Written task: Copy out the following lines word for word, keeping every character and line break unchanged.

Dataset records:
------------------------------------------------------------
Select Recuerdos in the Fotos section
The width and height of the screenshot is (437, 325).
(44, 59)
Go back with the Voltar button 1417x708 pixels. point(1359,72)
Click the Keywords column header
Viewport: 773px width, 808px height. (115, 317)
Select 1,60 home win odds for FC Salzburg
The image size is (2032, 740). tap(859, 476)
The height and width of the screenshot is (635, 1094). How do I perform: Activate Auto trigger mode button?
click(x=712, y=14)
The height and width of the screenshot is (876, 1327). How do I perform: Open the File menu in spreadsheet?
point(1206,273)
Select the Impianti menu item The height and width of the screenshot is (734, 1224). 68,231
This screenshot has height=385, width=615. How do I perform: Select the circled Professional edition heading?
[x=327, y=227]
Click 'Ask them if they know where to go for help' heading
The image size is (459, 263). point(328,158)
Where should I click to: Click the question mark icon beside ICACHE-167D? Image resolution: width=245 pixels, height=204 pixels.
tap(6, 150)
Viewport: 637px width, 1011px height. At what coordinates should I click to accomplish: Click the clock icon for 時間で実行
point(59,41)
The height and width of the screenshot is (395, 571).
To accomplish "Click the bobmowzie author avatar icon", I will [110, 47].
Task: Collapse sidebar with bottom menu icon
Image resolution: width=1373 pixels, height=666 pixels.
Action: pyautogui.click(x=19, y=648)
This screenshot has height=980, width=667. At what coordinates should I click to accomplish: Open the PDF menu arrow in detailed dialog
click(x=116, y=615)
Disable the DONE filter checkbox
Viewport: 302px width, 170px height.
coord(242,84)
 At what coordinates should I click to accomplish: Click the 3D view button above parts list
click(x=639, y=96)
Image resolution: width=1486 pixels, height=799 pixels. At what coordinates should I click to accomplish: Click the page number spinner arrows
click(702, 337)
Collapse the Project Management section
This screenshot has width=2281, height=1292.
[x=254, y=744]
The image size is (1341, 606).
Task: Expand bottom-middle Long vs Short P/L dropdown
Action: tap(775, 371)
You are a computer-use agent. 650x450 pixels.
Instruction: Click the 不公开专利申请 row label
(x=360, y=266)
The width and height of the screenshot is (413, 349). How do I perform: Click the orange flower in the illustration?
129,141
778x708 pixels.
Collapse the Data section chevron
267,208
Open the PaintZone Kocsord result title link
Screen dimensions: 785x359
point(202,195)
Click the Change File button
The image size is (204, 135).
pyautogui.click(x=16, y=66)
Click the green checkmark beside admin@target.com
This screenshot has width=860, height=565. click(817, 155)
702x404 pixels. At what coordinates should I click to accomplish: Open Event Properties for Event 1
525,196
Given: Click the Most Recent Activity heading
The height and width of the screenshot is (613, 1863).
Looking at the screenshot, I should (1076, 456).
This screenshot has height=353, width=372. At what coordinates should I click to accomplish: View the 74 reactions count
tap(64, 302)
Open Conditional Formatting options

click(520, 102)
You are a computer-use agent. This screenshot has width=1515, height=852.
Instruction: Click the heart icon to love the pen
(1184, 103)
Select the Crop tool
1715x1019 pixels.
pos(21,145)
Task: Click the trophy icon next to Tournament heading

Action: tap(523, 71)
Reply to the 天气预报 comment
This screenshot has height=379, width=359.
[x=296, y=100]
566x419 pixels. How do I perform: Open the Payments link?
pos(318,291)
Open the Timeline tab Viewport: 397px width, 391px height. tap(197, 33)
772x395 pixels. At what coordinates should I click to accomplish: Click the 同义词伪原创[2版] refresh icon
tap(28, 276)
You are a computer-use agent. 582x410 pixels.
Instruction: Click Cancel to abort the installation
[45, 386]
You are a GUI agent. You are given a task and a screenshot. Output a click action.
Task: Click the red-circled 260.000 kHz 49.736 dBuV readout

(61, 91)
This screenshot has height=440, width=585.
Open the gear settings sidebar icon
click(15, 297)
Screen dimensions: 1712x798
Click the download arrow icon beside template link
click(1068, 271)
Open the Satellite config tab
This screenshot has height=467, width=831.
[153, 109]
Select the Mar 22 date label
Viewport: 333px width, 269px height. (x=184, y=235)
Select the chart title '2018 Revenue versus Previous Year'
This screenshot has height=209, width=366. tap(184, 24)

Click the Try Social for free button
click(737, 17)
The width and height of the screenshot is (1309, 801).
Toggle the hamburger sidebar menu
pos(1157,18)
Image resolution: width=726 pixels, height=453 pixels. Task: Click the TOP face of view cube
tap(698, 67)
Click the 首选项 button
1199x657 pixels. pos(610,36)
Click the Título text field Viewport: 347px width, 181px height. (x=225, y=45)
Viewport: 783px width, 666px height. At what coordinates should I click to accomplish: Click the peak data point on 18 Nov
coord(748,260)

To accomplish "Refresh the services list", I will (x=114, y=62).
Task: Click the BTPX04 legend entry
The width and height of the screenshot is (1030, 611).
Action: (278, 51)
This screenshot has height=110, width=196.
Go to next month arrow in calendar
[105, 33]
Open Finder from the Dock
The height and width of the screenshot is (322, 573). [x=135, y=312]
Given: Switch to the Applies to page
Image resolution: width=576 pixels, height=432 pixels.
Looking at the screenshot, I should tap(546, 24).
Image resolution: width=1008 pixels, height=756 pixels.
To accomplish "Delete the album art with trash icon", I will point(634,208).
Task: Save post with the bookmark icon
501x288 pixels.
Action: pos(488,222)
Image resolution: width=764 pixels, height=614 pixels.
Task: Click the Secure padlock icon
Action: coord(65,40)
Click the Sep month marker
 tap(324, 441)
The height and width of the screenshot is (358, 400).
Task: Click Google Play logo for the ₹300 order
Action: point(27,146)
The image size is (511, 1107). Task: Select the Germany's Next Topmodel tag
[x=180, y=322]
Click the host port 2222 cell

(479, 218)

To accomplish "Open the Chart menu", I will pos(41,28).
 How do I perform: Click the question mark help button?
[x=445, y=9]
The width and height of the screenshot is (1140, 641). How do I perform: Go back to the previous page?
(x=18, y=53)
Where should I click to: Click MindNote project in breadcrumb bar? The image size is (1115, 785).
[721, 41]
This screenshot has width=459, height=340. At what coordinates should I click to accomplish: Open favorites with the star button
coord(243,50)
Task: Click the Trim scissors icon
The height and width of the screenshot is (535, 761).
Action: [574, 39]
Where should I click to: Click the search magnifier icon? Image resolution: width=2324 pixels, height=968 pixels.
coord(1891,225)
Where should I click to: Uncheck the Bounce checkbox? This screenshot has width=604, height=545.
------------------------------------------------------------
Result below:
Select Recuerdos in the Fotos section
The width and height of the screenshot is (437, 325).
(44, 59)
Go back with the Voltar button 1417x708 pixels. point(1359,72)
Click the Keywords column header
Viewport: 773px width, 808px height. (115, 317)
Select 1,60 home win odds for FC Salzburg
The image size is (2032, 740). tap(859, 476)
The height and width of the screenshot is (635, 1094). How do I perform: Activate Auto trigger mode button?
click(x=712, y=14)
The height and width of the screenshot is (876, 1327). How do I perform: Open the File menu in spreadsheet?
point(1206,273)
Select the Impianti menu item The height and width of the screenshot is (734, 1224). 68,231
This screenshot has height=385, width=615. How do I perform: Select the circled Professional edition heading?
[x=327, y=227]
Click 'Ask them if they know where to go for help' heading
The image size is (459, 263). point(328,158)
Where should I click to: Click the question mark icon beside ICACHE-167D? Image resolution: width=245 pixels, height=204 pixels.
tap(6, 150)
Viewport: 637px width, 1011px height. At what coordinates should I click to accomplish: Click the clock icon for 時間で実行
point(59,41)
The height and width of the screenshot is (395, 571).
To accomplish "Click the bobmowzie author avatar icon", I will [110, 47].
Task: Collapse sidebar with bottom menu icon
Image resolution: width=1373 pixels, height=666 pixels.
Action: pyautogui.click(x=19, y=648)
This screenshot has height=980, width=667. At what coordinates should I click to accomplish: Open the PDF menu arrow in detailed dialog
click(x=116, y=615)
Disable the DONE filter checkbox
Viewport: 302px width, 170px height.
coord(242,84)
 At what coordinates should I click to accomplish: Click the 3D view button above parts list
click(x=639, y=96)
Image resolution: width=1486 pixels, height=799 pixels. At what coordinates should I click to accomplish: Click the page number spinner arrows
click(702, 337)
Collapse the Project Management section
This screenshot has width=2281, height=1292.
[x=254, y=744]
The image size is (1341, 606).
Task: Expand bottom-middle Long vs Short P/L dropdown
Action: tap(775, 371)
You are a computer-use agent. 650x450 pixels.
Instruction: Click the 不公开专利申请 row label
(x=360, y=266)
The width and height of the screenshot is (413, 349). How do I perform: Click the orange flower in the illustration?
129,141
778x708 pixels.
Collapse the Data section chevron
267,208
Open the PaintZone Kocsord result title link
Screen dimensions: 785x359
point(202,195)
Click the Change File button
The image size is (204, 135).
pyautogui.click(x=16, y=66)
Click the green checkmark beside admin@target.com
This screenshot has width=860, height=565. click(817, 155)
702x404 pixels. At what coordinates should I click to accomplish: Open Event Properties for Event 1
525,196
Given: Click the Most Recent Activity heading
The height and width of the screenshot is (613, 1863).
Looking at the screenshot, I should (1076, 456).
This screenshot has height=353, width=372. At what coordinates should I click to accomplish: View the 74 reactions count
tap(64, 302)
Open Conditional Formatting options

click(520, 102)
You are a computer-use agent. This screenshot has width=1515, height=852.
Instruction: Click the heart icon to love the pen
(1184, 103)
Select the Crop tool
1715x1019 pixels.
pos(21,145)
Task: Click the trophy icon next to Tournament heading

Action: tap(523, 71)
Reply to the 天气预报 comment
This screenshot has height=379, width=359.
[x=296, y=100]
566x419 pixels. How do I perform: Open the Payments link?
pos(318,291)
Open the Timeline tab Viewport: 397px width, 391px height. tap(197, 33)
772x395 pixels. At what coordinates should I click to accomplish: Click the 同义词伪原创[2版] refresh icon
tap(28, 276)
You are a computer-use agent. 582x410 pixels.
Instruction: Click Cancel to abort the installation
[45, 386]
You are a GUI agent. You are given a task and a screenshot. Output a click action.
Task: Click the red-circled 260.000 kHz 49.736 dBuV readout

(61, 91)
This screenshot has height=440, width=585.
Open the gear settings sidebar icon
click(15, 297)
Screen dimensions: 1712x798
Click the download arrow icon beside template link
click(1068, 271)
Open the Satellite config tab
This screenshot has height=467, width=831.
[153, 109]
Select the Mar 22 date label
Viewport: 333px width, 269px height. (x=184, y=235)
Select the chart title '2018 Revenue versus Previous Year'
This screenshot has height=209, width=366. tap(184, 24)

Click the Try Social for free button
click(737, 17)
The width and height of the screenshot is (1309, 801).
Toggle the hamburger sidebar menu
pos(1157,18)
Image resolution: width=726 pixels, height=453 pixels. Task: Click the TOP face of view cube
tap(698, 67)
Click the 首选项 button
1199x657 pixels. pos(610,36)
Click the Título text field Viewport: 347px width, 181px height. (x=225, y=45)
Viewport: 783px width, 666px height. At what coordinates should I click to accomplish: Click the peak data point on 18 Nov
coord(748,260)

To accomplish "Refresh the services list", I will (x=114, y=62).
Task: Click the BTPX04 legend entry
The width and height of the screenshot is (1030, 611).
Action: (278, 51)
This screenshot has height=110, width=196.
Go to next month arrow in calendar
[105, 33]
Open Finder from the Dock
The height and width of the screenshot is (322, 573). [x=135, y=312]
Given: Switch to the Applies to page
Image resolution: width=576 pixels, height=432 pixels.
Looking at the screenshot, I should tap(546, 24).
Image resolution: width=1008 pixels, height=756 pixels.
To accomplish "Delete the album art with trash icon", I will point(634,208).
Task: Save post with the bookmark icon
501x288 pixels.
Action: pos(488,222)
Image resolution: width=764 pixels, height=614 pixels.
Task: Click the Secure padlock icon
Action: coord(65,40)
Click the Sep month marker
 tap(324, 441)
The height and width of the screenshot is (358, 400).
Task: Click Google Play logo for the ₹300 order
Action: point(27,146)
The image size is (511, 1107). Task: Select the Germany's Next Topmodel tag
[x=180, y=322]
Click the host port 2222 cell

(479, 218)

To accomplish "Open the Chart menu", I will pos(41,28).
 How do I perform: Click the question mark help button?
[x=445, y=9]
The width and height of the screenshot is (1140, 641). How do I perform: Go back to the previous page?
(x=18, y=53)
Where should I click to: Click MindNote project in breadcrumb bar? The image size is (1115, 785).
[721, 41]
This screenshot has width=459, height=340. At what coordinates should I click to accomplish: Open favorites with the star button
coord(243,50)
Task: Click the Trim scissors icon
The height and width of the screenshot is (535, 761).
Action: [574, 39]
Where should I click to: Click the search magnifier icon? Image resolution: width=2324 pixels, height=968 pixels.
coord(1891,225)
Where should I click to: Uncheck the Bounce checkbox? This screenshot has width=604, height=545.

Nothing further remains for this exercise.